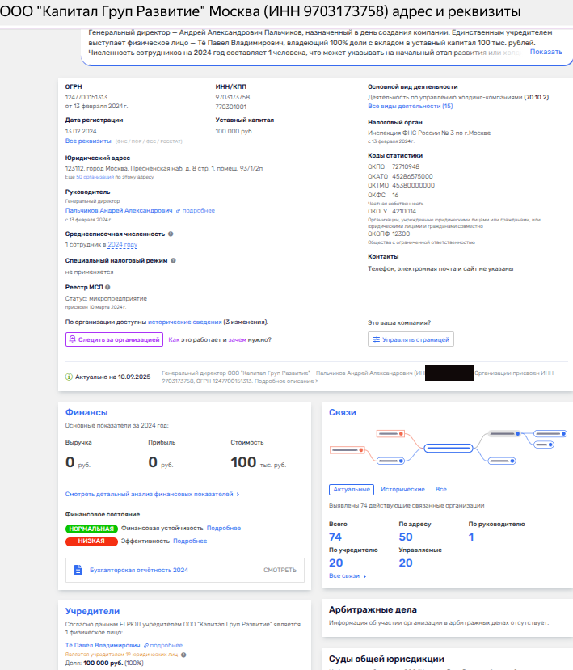Expand Все связи list

[348, 576]
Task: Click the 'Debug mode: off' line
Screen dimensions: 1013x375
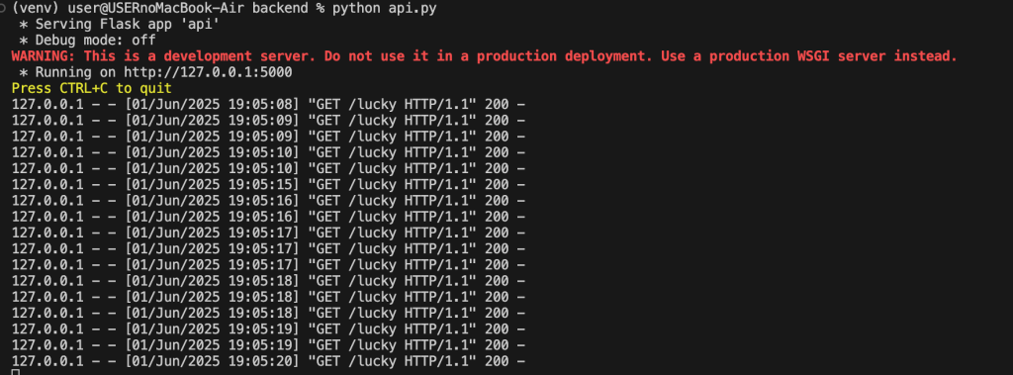Action: 87,41
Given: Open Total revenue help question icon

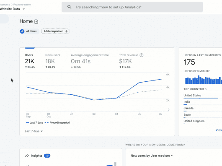Looking at the screenshot, I should click(142, 55).
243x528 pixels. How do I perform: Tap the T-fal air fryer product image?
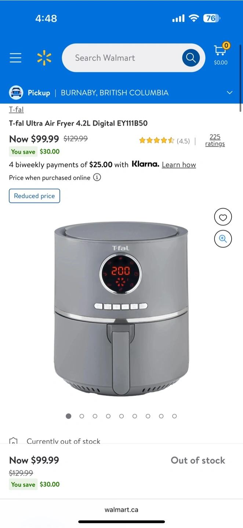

**Task to complete:**
Update the material by replacing "Screen dimensions" with "Screen size" and changing nothing else. Write out all of the material again, leaving out the pictures.

**Answer to the problem:**
Expand Все связи list

[348, 576]
Task: Click the 'Debug mode: off' line
Screen size: 1013x375
Action: 87,41
Given: Open Total revenue help question icon

Looking at the screenshot, I should click(142, 55).
243x528 pixels. How do I perform: Tap the T-fal air fryer product image?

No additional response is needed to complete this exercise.